Dream Big

Three years ago, Sydney Bihn was one year away from graduating with a degree in middle childhood education from Kent State University.

That year, the junior created a lesson plan that incorporated women of science to account for their absence in many textbooks for one of her course assignments. As her fellow teachers-to-be presented their own lesson plans, Bihn sat in the classroom wondering if she could have been a Mae Jemison, a Marie Curie or a Jane Goodall.

“Later on it dawned on me that I was only 21 and it was not the time to say ‘I could have’ when I still can,” said Bihn, originally of Sylvania who is now living in Streetsboro.

Not long after, Bihn, 24, changed her major to aerospace engineering, and on Saturday she will graduate as the only woman in Kent State’s first graduating class of 12 theoretical engineers.

“Being the first woman, it’s a cool title but I definitely would have preferred having more women to work with. I’ve learned that women in the field are truly remarkable. There seems to be more and more in the classes to come, and it’s definitely a benefit to the other women in the program and to the program itself. Maybe it’s a nice title for me, but I would give that up in a heartbeat to work with more women every day,” Bihn said.

Kent State has long offered hands-on engineering programs, but the aerospace engineering — which focuses on mechanics of aircraft and space craft and the technology that goes in them — is the
university’s first theoretical engineering program.

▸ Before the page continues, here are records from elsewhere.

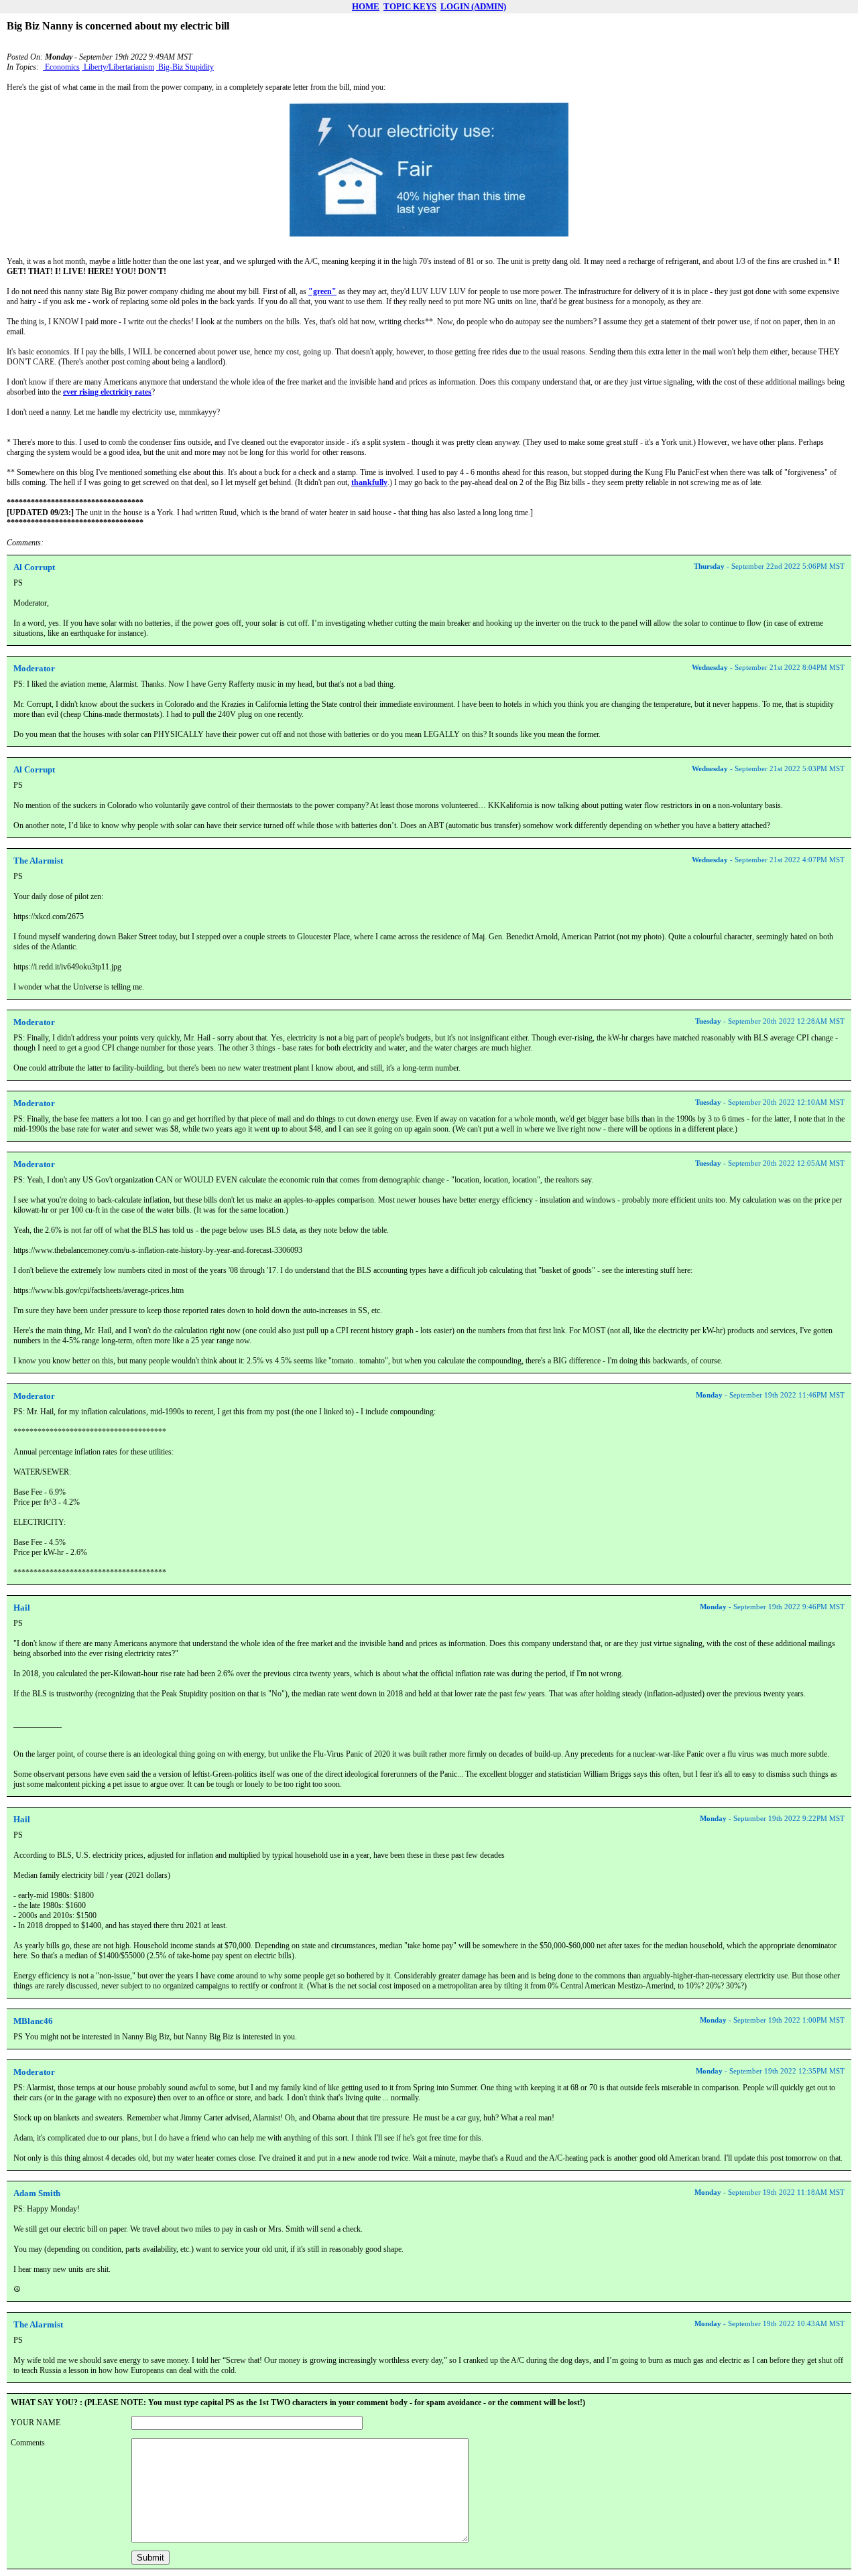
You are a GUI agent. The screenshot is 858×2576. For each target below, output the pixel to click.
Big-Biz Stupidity (185, 67)
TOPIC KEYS (409, 6)
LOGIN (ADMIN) (473, 6)
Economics (61, 67)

The university has since added more engineering programs, but they have not yet graduated students.

Blake Stringer, the founding faculty member of the program, explained that he started planning the program in 2013 and wanted to offer aerospace engineering as no other nearby public university
offered it and because the the program would align well with Kent State’s strong aeronautics program, which teaches the operational side of aviation. At many institutions, aerospace engineering is a subset of mechanical engineering.

Stringer met Bihn around 2016 when she requested a meeting to discuss the engineering program. Bihn had been considering transferring to the University of Toledo or the University of Akron for mechanical engineering, but began leaning toward aerospace engineering at Kent State when Stringer said he would help her finish the program in three years.

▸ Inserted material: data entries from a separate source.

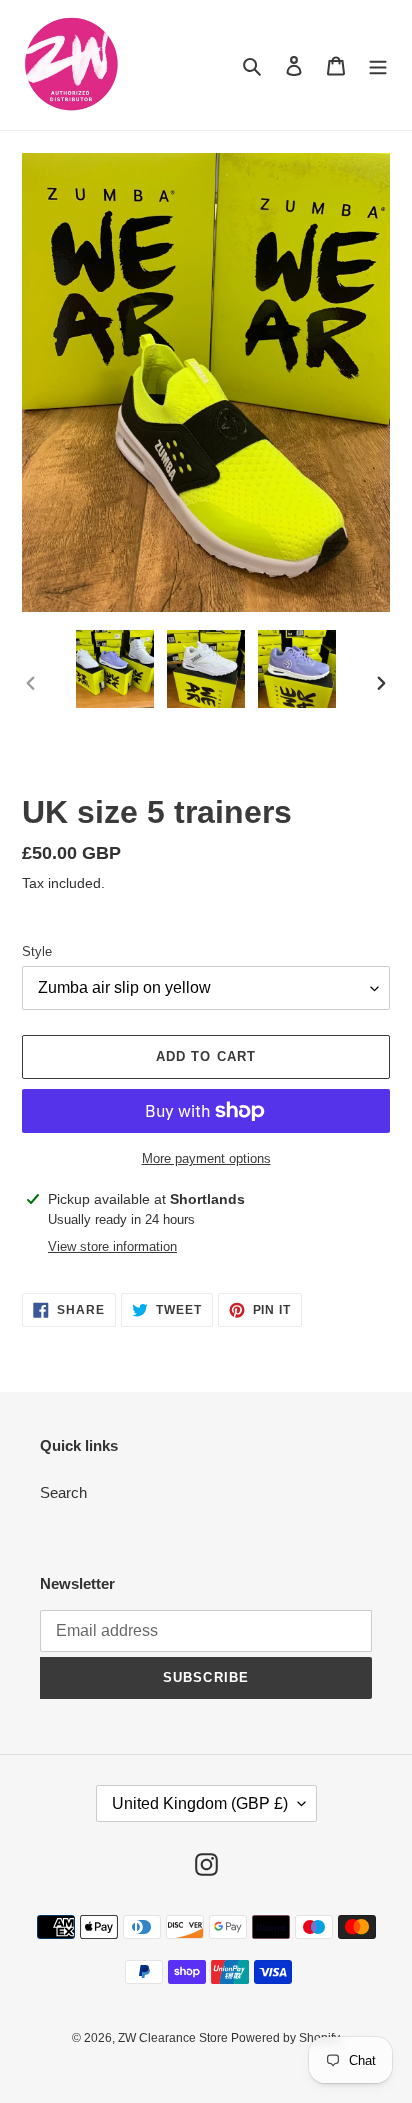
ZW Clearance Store (174, 2038)
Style (37, 951)
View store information (112, 1246)
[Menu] (378, 65)
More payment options (206, 1158)
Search (63, 1492)
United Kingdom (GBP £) (200, 1803)
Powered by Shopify (285, 2038)
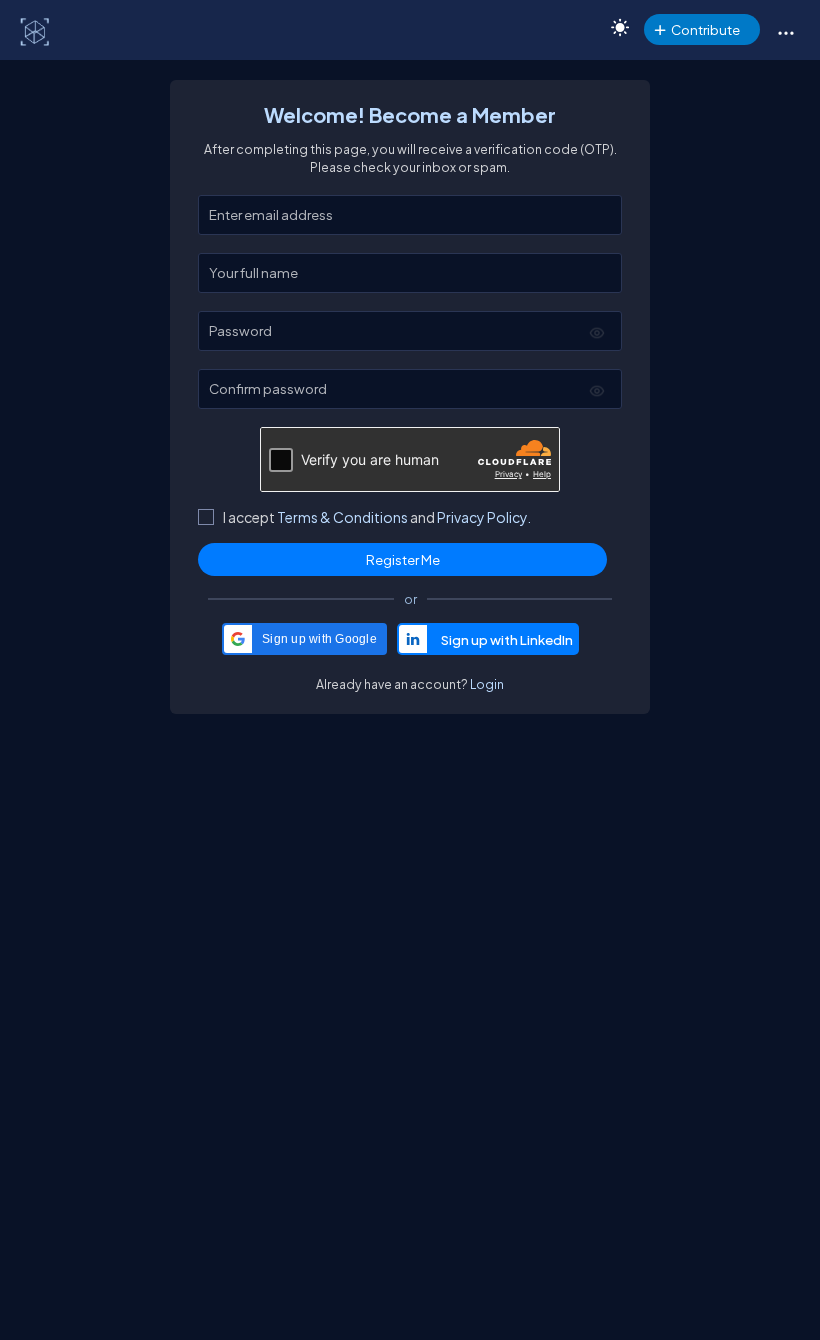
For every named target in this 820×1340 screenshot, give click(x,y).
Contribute (705, 29)
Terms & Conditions (342, 517)
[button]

“We came up with a plan, and now she’s one of our top students in this year’s graduating class in that major,” Stringer said.

Even with Stringer on her side, Bihn said the transition was terrifying. She tried to approach the situation as methodically as possible, and used campus resources, spoke with professors and advisors, shadowed engineers at her father’s company, and looked into the possibility of graduating with her teaching degree and then getting a master’s in engineering.

“I went through all of these avenues to make it work so that I wouldn’t feel like I was throwing away three years of education. That scared me. My parents were supportive, but you still get those side comments about switching majors so late and wasting time and money, but in the end it was a leap of faith. No matter how much research you do, you don’t know until you try,” she said.

Her final push was when she was on a website for female engineers, and her father texted to tell her that he had run into some nuns whose advice to her was, “Dream big.”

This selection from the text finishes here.